Human Monocyte-Derived Dendritic Cell Metabolic Phenotype

Abstract

Lead (Pb) is an environmental contaminant associated with adverse health problems across the world that affects multiple body systems. Previous studies demonstrate chronic inflammation of intestinal, respiratory, and integumentary systems with even nominal levels of exposure. Monocyte-derived dendritic cells play an important role in innate and adaptive immunity because they have the ability to stimulate CD4+ and CD8+ T-cell responses and regulate B-cell immunoglobulin production. Successful development of a protocol for monocyte-derived dendritic cells from human peripheral blood mononuclear cells and isolation using anti-CD14 conjugated with magnetic particles. Flow cytometry was used to analyze surface cell markers of cultured cells and was consistent with phenotypical characteristics of dendritic cells. Increased expression of CD209 and CD1c on day 7 of cell culture was observed. In addition, reduced expression of CD14 and increased expression of costimulatory factors CD83/CD86 was also observed. It is our effort to determine the effects of lead acetate on the immune cell function by analyzing the ability of these monocyte-derived dendritic cells to metabolize vitamin A from the circulating form, retinol, to the steroid hormone transcription factor ligand, all-trans retinoic acid.
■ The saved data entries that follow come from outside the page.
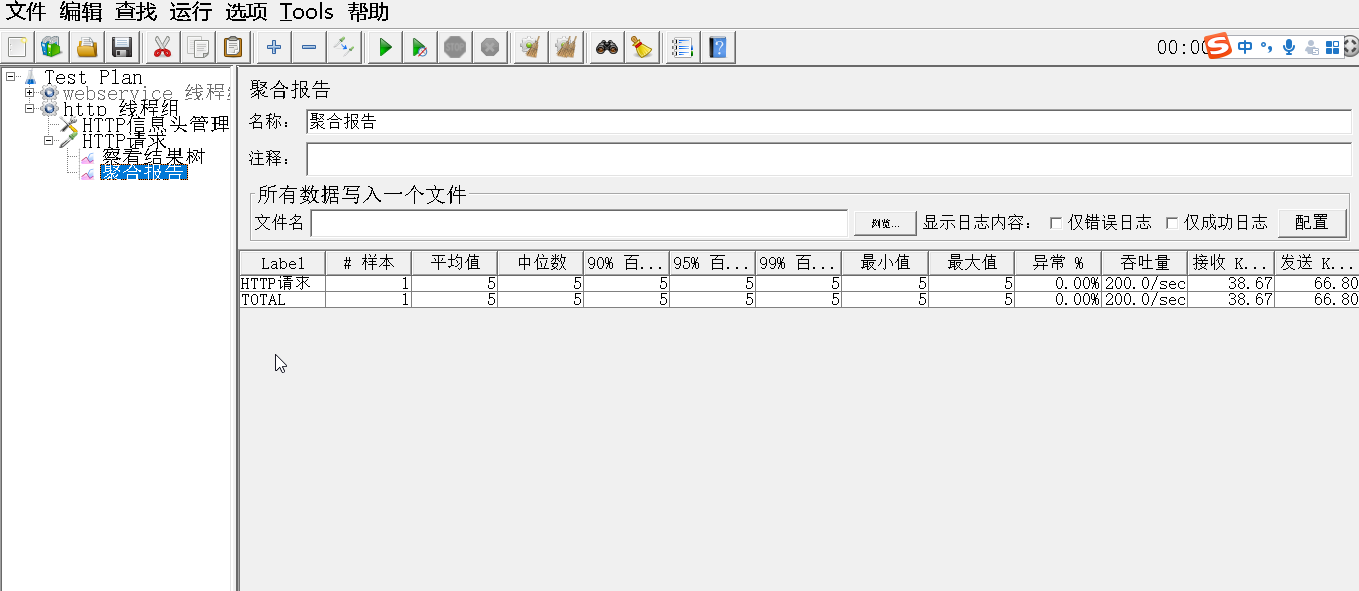Click the Sogou input tray icon

point(1219,46)
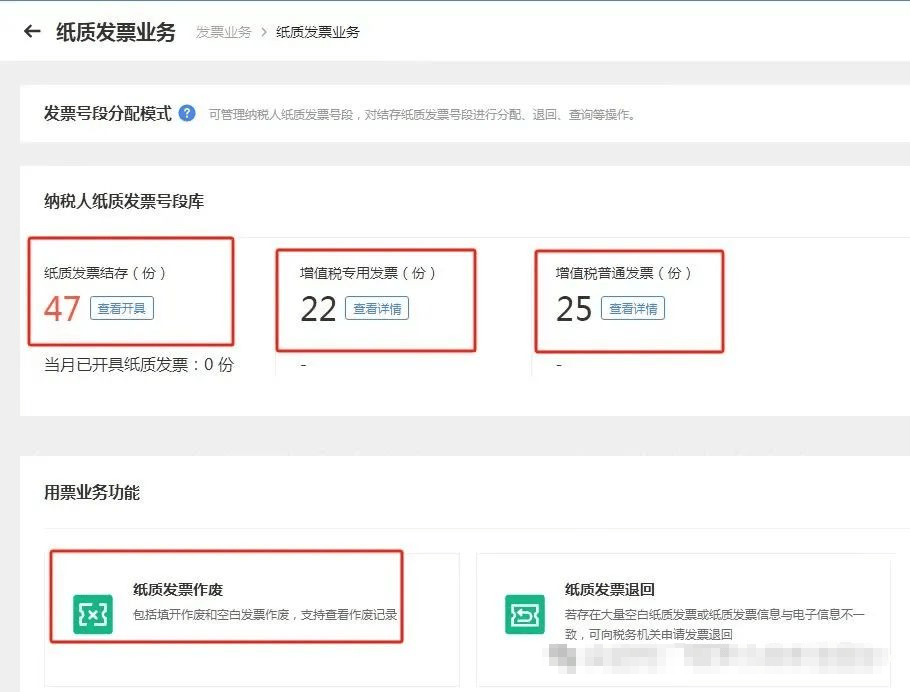
Task: Click the 25 count of 增值税普通发票
Action: [x=574, y=309]

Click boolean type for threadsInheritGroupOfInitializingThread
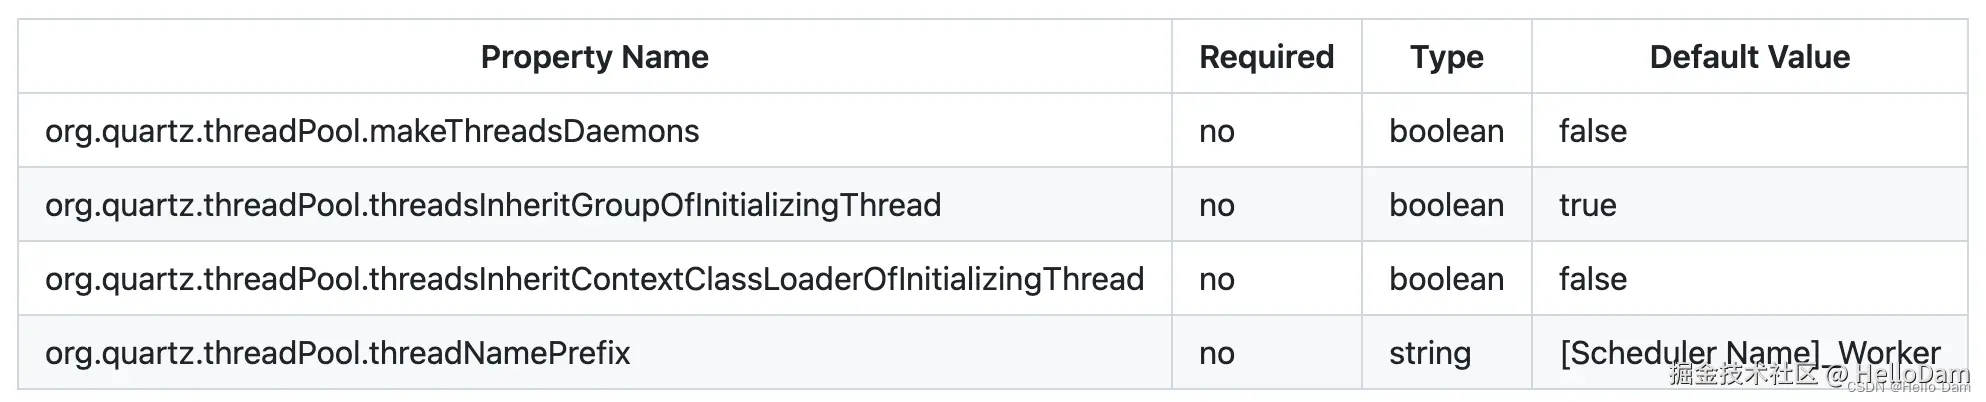point(1446,205)
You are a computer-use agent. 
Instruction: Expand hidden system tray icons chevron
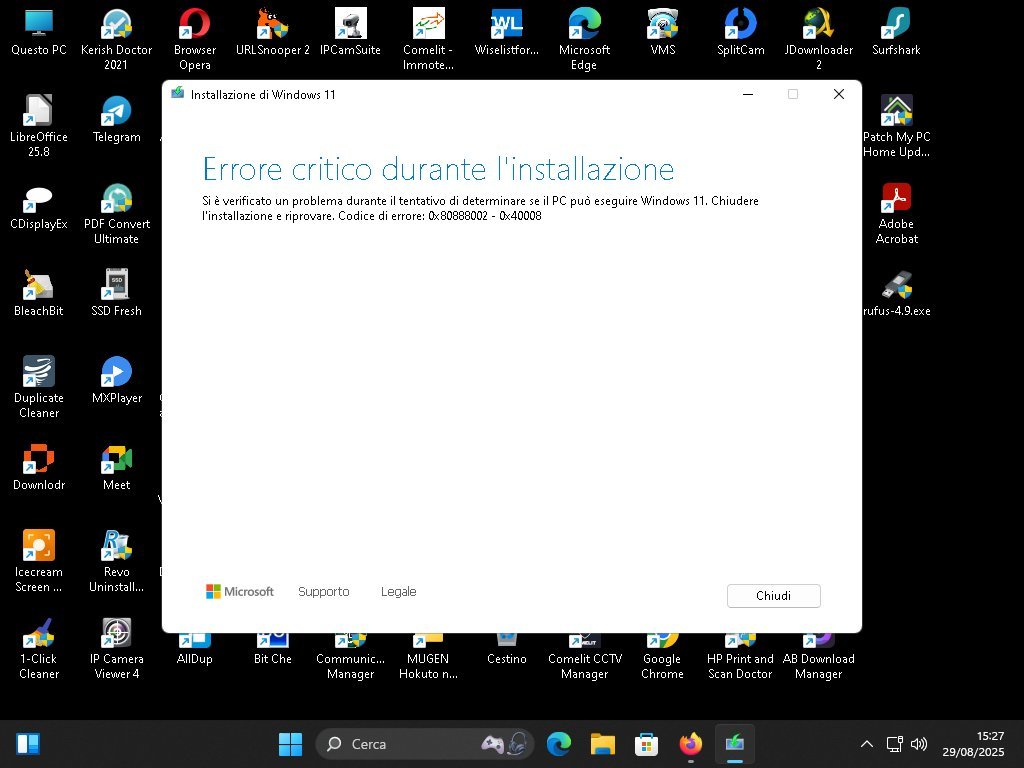pos(867,744)
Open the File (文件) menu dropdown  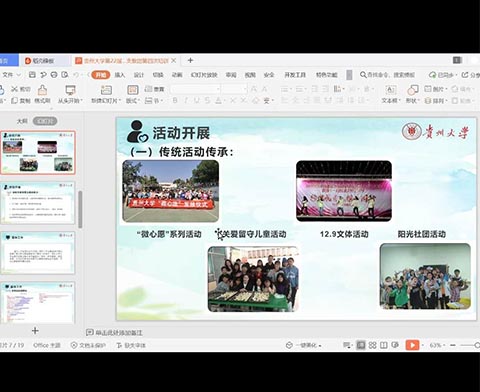11,75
We expect that in the presence of Pb, dendritic cells will produce more bioactive vitamin A resulting in more inflammatory immune response. In future efforts, our laboratory will determine the effects of Pb on STRA6 (stimulated by retinoic acid 6) expression, which is known as the receptor for retinol binding protein (RBP) and transports vitamin A to tissues, and use the Aldefluor assay as a marker for aldehyde dehydrogenase activity in monocyte-derived dendritic cells.